The first essay looks at Southern women and the issue of treasonous political activities. "Women had a particular kind of citizenship and a secondhand relationship to the state," McCurry, writes, "but even married women had an individual obligation to refrain from treason."
The second essay views emancipation of slave women (and families), with freedom from slavery granted to black men. "The subjects emerged into history together, produced at the same revolutionary juncture," "testimony to the transformative properties of people's war."
"Marriage was part of the basic template of federal emancipation policy wherever it appeared" but "enslaved couples had been denied the right of marriage, and their families constituted on a different legal footing." African American families "fought to secure those relationships" "against the odds, and with limited success."

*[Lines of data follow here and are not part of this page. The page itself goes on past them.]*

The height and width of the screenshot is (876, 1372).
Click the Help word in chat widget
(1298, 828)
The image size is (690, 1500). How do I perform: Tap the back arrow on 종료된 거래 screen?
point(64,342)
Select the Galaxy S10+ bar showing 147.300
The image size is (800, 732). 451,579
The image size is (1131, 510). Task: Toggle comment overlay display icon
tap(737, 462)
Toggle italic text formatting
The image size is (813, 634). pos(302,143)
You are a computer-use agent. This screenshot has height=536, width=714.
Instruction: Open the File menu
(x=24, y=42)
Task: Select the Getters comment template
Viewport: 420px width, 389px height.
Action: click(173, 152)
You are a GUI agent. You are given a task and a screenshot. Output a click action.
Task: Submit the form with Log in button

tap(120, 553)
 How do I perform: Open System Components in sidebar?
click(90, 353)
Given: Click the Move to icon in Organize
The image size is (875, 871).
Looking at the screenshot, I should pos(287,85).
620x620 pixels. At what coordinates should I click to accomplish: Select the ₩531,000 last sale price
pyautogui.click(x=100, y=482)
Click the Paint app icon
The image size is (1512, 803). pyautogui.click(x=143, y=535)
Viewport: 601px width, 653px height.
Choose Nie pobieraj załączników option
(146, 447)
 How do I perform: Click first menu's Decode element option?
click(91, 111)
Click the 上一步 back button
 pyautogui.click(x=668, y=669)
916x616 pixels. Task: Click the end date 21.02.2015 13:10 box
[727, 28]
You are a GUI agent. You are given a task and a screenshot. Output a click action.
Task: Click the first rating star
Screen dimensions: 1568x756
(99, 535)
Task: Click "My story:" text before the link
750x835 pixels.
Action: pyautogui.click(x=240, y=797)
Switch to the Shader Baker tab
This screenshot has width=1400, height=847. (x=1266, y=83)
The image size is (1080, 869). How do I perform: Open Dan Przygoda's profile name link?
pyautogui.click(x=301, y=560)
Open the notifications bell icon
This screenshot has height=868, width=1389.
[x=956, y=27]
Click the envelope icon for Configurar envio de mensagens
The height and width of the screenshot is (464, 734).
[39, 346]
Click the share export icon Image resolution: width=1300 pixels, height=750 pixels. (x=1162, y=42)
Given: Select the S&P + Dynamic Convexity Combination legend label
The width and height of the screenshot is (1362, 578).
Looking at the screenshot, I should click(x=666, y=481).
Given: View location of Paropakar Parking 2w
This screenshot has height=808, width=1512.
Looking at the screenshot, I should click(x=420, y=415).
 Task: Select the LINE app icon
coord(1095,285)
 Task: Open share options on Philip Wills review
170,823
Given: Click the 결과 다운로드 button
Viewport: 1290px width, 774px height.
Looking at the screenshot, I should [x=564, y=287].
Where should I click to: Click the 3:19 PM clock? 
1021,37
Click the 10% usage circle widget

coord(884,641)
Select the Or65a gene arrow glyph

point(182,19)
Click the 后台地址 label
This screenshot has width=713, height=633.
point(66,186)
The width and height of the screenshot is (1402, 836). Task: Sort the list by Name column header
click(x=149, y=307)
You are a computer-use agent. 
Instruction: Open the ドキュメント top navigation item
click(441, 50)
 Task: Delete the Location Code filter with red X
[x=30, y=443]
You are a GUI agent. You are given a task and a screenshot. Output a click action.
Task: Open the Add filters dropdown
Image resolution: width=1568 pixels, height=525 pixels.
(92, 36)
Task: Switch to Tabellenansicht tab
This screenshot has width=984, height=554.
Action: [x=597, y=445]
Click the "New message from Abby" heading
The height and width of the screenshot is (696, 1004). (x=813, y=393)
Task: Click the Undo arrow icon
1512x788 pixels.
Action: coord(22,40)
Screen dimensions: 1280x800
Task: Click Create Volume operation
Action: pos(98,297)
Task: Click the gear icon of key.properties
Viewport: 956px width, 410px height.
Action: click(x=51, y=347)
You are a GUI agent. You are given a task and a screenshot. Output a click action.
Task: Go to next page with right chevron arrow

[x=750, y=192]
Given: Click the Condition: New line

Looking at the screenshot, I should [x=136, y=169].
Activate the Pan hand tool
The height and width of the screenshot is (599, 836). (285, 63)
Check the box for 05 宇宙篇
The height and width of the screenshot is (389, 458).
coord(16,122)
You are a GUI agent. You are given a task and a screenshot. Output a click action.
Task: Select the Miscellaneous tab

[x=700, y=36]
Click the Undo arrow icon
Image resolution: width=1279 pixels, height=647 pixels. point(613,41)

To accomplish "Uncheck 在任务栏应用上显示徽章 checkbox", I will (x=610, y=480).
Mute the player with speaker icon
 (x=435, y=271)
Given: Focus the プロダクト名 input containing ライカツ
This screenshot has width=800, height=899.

The issue of slave families existed long before the Civil War, however. Later, in the Ella Thomas essay, McCurry writes "slavery had wreaked havoc on [black] people's lives, and most of the damage was irreversible." "By 1865, far too many families were irreparably broken," the author writes, beyond any "regathering."
Too often, "black women were more recognizable to white officers as vagrants or prostitutes than as soldiers' wives." For black recruits, however, recognition of wives and families became "the quid pro quo of military service."
Chapter three, the final essay, tells the story of Ella Gertrude Clanton Thomas of Augusta, Georgia, whose 41 years of journals "viewed the impact of social collapse and postwar reconstruction in personal as well as political realms." McCurry frames Thomas' diaries "as a small window on this vast landscape" of the international effects of American emancipation.
Thomas, daughter of "one of the richest men in Georgia," lost her fortune through emancipation and the war. Her family's "economic loss was far more drastic than most planter families." "The losses were massive, they were permanent, and they were about a lot more than money."
Ella Clanton Thomas was "unmoored by emancipation," "an excruciatingly intimate process for all parties." "Her response mixed grief, loss, and rage in different measure."
"Women are not just witnesses to war." In Women's War, Stephanie McCurry writes of a perspective of women as equally important in all social issues of the American Civil War. The book has full annotation.